Hello friends, and happy September.  Last week, I planted lettuce and beets.  I had used pieces of roofing tin to cover the most recent round of carrots I planted, but found it got too hot, and dried the soil out, so I replaced it with cardboard.  I've seen just a few germinate, but every time I check, there are dozens of pill bugs and ants on the bed, so I don't have very high hopes that this round will go any better than the previous two plantings.  The beets are coming up nicely, as I started them in a pot.  Less than ideal, but this is round three for them too.  I started a batch of cat's claw glycerite.  Pawpaws, squash, cucumbers, watermelon, green beans and figs were shared with neighbors and others.  I  dehydrated more onions and cherry tomatoes.  At this point, many of the tomatoes are cracked, pecked, or partially eaten, so I started freezing them, to keep our kitchen less of a science experiment than it already is.  It may affect the flavor, but that's the best I can do this year, until I have a chance to preserve them.  

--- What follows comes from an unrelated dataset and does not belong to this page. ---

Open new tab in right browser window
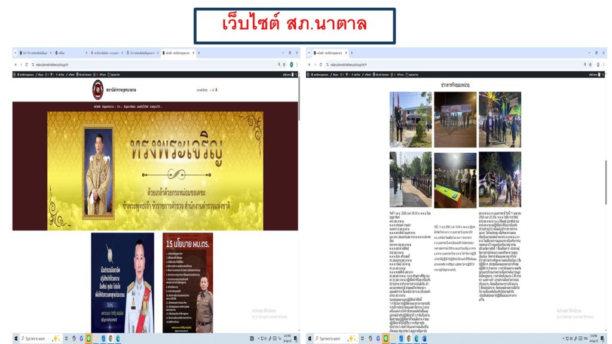This screenshot has width=612, height=344. click(x=351, y=53)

Medical Medium plant based caprese salad

For one dinner, I made apple beet salad, potato and green bean salad, and sliced tomatoes, all homegrown except for the apple.  I made an online food purchase using a 15% off coupon, and went through Swagbucks for an additional 4% cash back.  I prepped and froze 6+ lbs of pawpaw pulp.  We're looking into using it to make wine.  I gave the dogs baths in our outdoor shower with homemade soap.  Laundry was dried on the line.  We harvested cucumbers, cucuzza and tromboncino squash, tomatoes, cowpeas, green beans, sweet potato and buckwheat leaves for smoothies, apples, pears, some volunteer ground cherries, melons, figs, eggplant, lambs quarter and purslane.  For the first time ever, I gave up on harvesting something that's still producing.  The cucuzza have been very generous, and I typically harvest 2 or 3 a day.  One or less is enough for most recipes.  We've shared around 20 with others at this point, and some in the fridge have started going bad.  I had the realization that I really prefer tromboncino, so I will continue to harvest those as we need them.  The mature cucuzza may end up as winter feed for the chickens.  J got the fall seedlings planted, some store bought and others I started.  There are collards, cabbage, broccoli and kale. He also seeded some mixed winter greens.

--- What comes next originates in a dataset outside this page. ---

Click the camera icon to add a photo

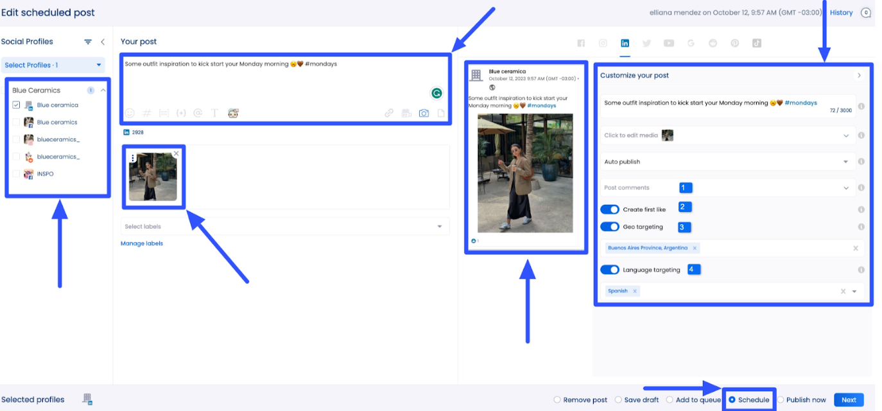[x=423, y=113]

I explored our library website, and found out we now have the Libby app and Hoopla, which should greatly expand our e-book possibilities.  Eggplant was canned, and a triple batch of pesto was made.  The potatoes I planted for a late harvest were all a fail.  I only saw one that appeared to be making a stem, and there were a multitude of ants around it, so it never did anything.  There was a big oops moment for me this week, when I realized the bread I'd been using recently, the one I said was the only GF bread that didn't feel like I was eating a sponge, turns out not to be GF.  I know the first time I bought it, it had a GF shelf label, and amazingly, I never checked the ingredient list, which is unlike me.  No wonder it was so much better, lol.  When we were out for the day, I picked up an actual GF bread from the same brand, so we'll see how it is this week.  While I was harvesting the garden one morning, keeping me company was a hummingbird sipping nectar from the morning glories.  It was my birthday, and felt like a lovely thing, after finding that the Wordle word of the day was "inter", lol.  We had a little day trip, visiting Museum of the Cape Fear, which included a tour of the Victorian era house on site, which was free, though we made a donation.  We were a bit early for our restaurant, and stopped at two antique stores, but didn't find a thing we needed.  It was nice to get a little break, as we'll both be hard at work again on Labor Day.  I hope you've managed some down time, or will on Monday.  Blessings to you, friends.